Let me start with the best news from the survey, the things we can all celebrate heartily together:
  • Our faculty.  Trinity’s faculty receive the highest ratings across all constituencies--and this is a rare phenomenon in such surveys, where student ratings often differ widely from parent ratings.  Trinity’s faculty are commended for their care and concern for students, for their subject area expertise, and for their inspirational and motivating teaching.  Alumni reports agree with current students and parents on this assessment of Trinity.  
  • Safety.  The Trinity community, across the board, values physical, emotional, and spiritual safety as much as anything at the school; and all constituents rated these three in the top nine (out of 34 possible measures) in performance.  In other words, the school thinks that safety is important and that the school is doing a good job of making Trinity a safe place for students to learn.
  • Skills.  The formation and training of students to exercise curiosity, to act ethically, to demonstrate resilience, to practice teamwork, and to nurture creativity were again at the top of the list in both importance and performance.  
Among our parents, there is a strong congruence--really quite amazing--between those things that parents rate high in importance and in performance: ethical training, faculty care and concern, physical safety, emotional safety, inspirational and motivating faculty, character education, subject area expertise among faculty, and spiritual safety.  This means that Trinity is performing well (above 4.0 on a 5-point scale) the things that parents want most in a school.  In addition to these top nine, parents rate the school high for instilling in students the skills of curiosity and creativity.  
Not surprisingly, given our concerted efforts in the launch of our Digital Learning Initiative, parents and students rate the school’s performance in the area of technology very strong.  In fact, this is one area where our performance out-paces the parents’ rating in importance, and it is the area where we saw the greatest jump in performance.

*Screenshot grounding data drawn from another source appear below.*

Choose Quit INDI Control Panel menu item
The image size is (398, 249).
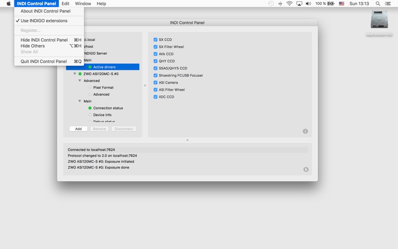point(44,62)
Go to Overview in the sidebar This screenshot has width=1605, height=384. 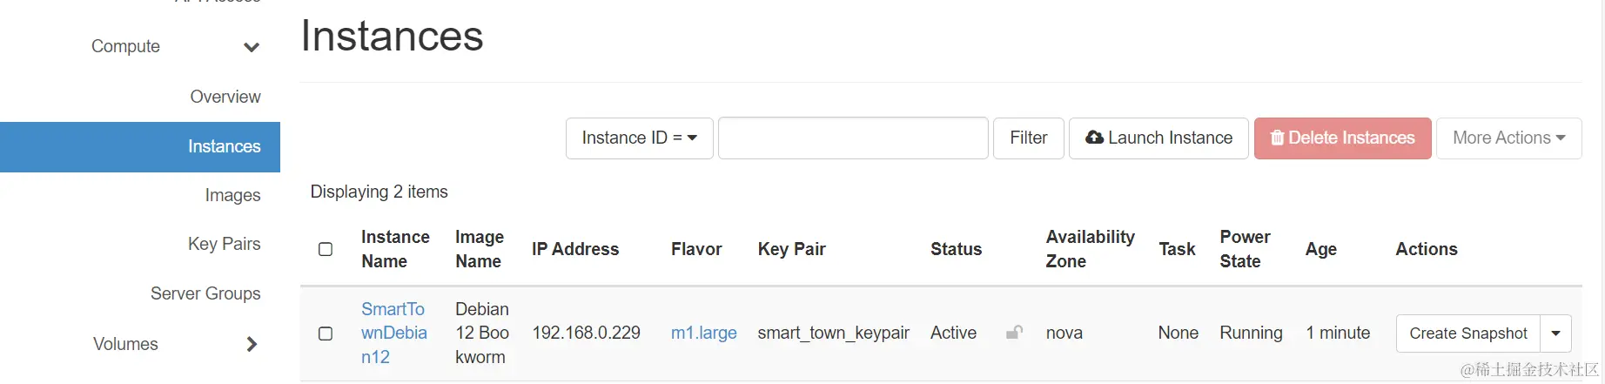(x=225, y=97)

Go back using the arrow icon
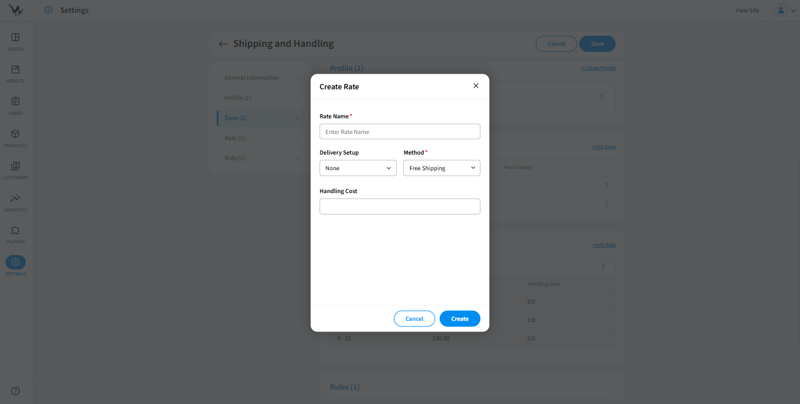point(223,44)
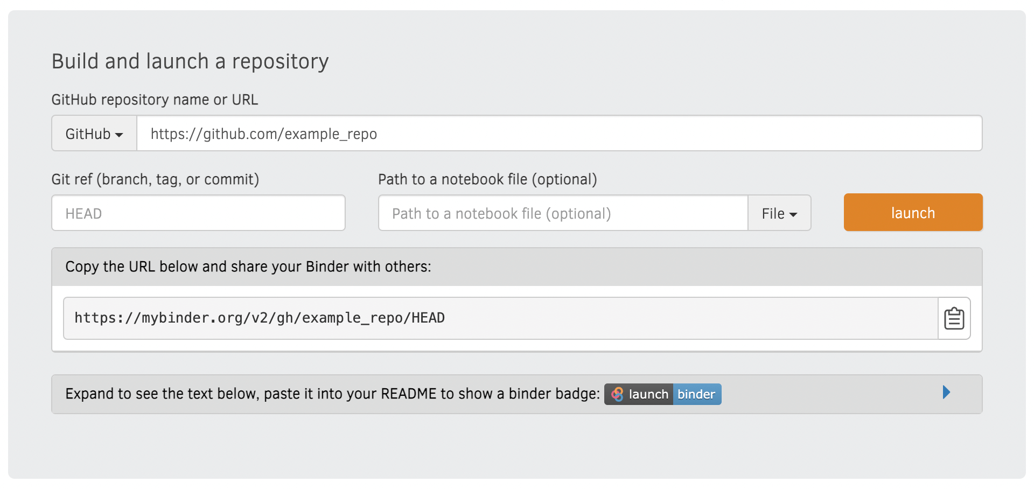
Task: Click the caret arrow beside GitHub
Action: click(119, 135)
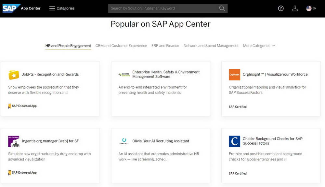Click the Paradox Olivia logo icon
Viewport: 325px width, 187px height.
click(x=124, y=141)
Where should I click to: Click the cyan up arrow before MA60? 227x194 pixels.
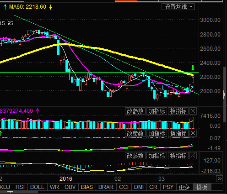pos(5,7)
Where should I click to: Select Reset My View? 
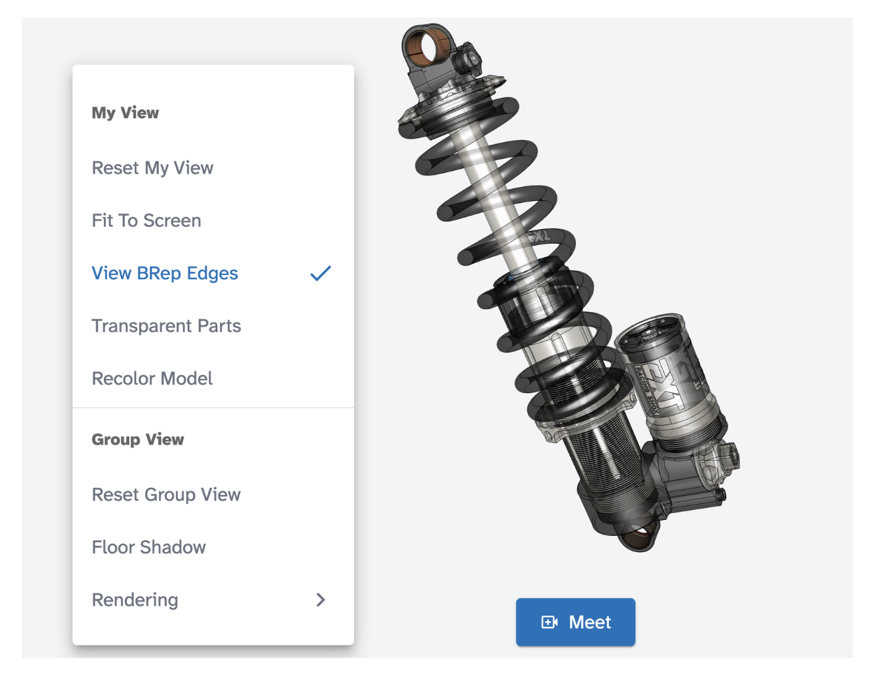213,168
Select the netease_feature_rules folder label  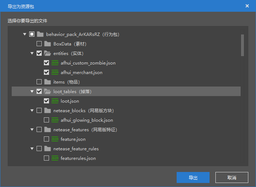76,149
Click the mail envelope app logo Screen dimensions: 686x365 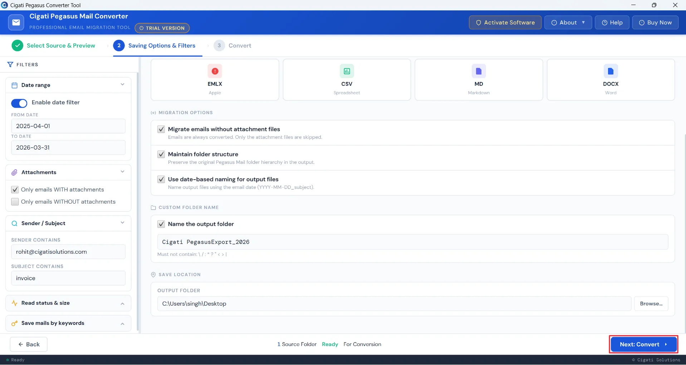click(16, 23)
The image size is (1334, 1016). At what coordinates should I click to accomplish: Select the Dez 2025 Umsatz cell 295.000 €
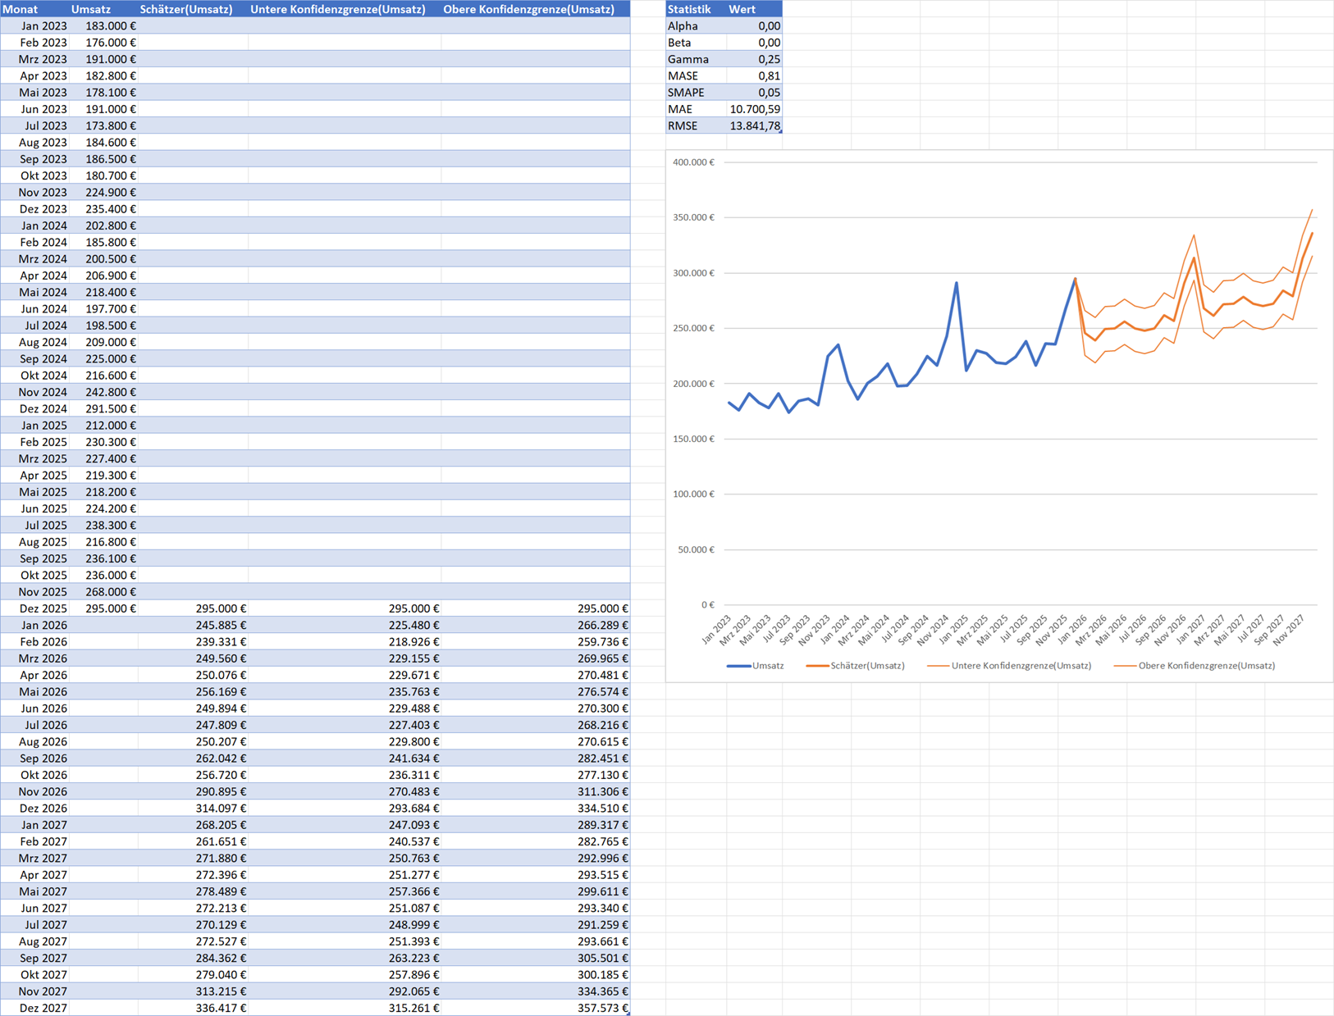click(104, 608)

When we look at the student responses, we see that six of the nine top priorities of parents are shared by students’ highest ratings.  Like their parents, students indicate strong appreciation for our faculty and for the safety of the school.  They also rate the school very high in academic rigor and in its preparation for college.  Students would like to see the school do a better job of training them in time management and in offering a greater variety of courses.

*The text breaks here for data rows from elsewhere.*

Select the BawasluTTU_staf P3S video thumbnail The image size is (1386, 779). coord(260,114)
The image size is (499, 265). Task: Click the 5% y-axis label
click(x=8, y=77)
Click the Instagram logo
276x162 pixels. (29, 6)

Alumni responses were low this year; those that did reply were mostly recent grads (most still in college, a few out by now).  It is gratifying to see these Trinity graduates affirm the value of our strong faculty, the safety of the school’s learning environment, the ethical training they received, and the academic rigor of Trinity’s programs.  Other learnings from this group: they think that Trinity did a particularly good job with athletics and with opportunities for participation in athletics, the arts, and co-curriculars.  Alumni also value highly skills like curiosity, resilience, creativity, and time management; and while Trinity does a good job at these, we note that our alumni think we could do better.  

The data across the two years is remarkably consistent.  From the two charts below, you can see that the order of importance for the nine major categories remains the same when measured for importance across the two years.


When we compare the two years on performance by major category, we see a similar pattern, with two exceptions (athletics and curriculum and programming switch places this year; and technology spikes).




As the board and leadership of the school analyzes these surveys, we are trying to observe larger patterns, longitudinal trends, and strategic questions.  For instance, I am particularly interested in the following:

  • Finding the things we do well, which all constituents value, which are missionally vital to the school.  Celebrate these, market these, make sure we continue to invest in these.  Faculty and safety are surely at the top of this list, and the school’s strategic initiatives going forward must reflect that we support these strongly.
  • Finding the things that all constituents value, which are missionally vital to the school, but where we could see improvement.  The school’s accreditation improvement plan and strategic initiatives should reflect new ideas and investment for moving the needle on these.  This needs more careful study, but my initial read is that concerted effort to improve our training in certain key skills like time management and resilience would be smart and wise.  
  • Finally, finding the things that are missionally vital to the school, where both our performance and our importance ratings are lower.  I would put diversity in this category: Most constituents rate this low in importance and low on performance.  But my own assessment, and that of the board, is that diversity is vitally important to the mission and health of the school and that we undervalue it at our peril.  Our work in areas like this is doubly hard: We must not only improve our performance, but also change the way our constituents assess the importance of this.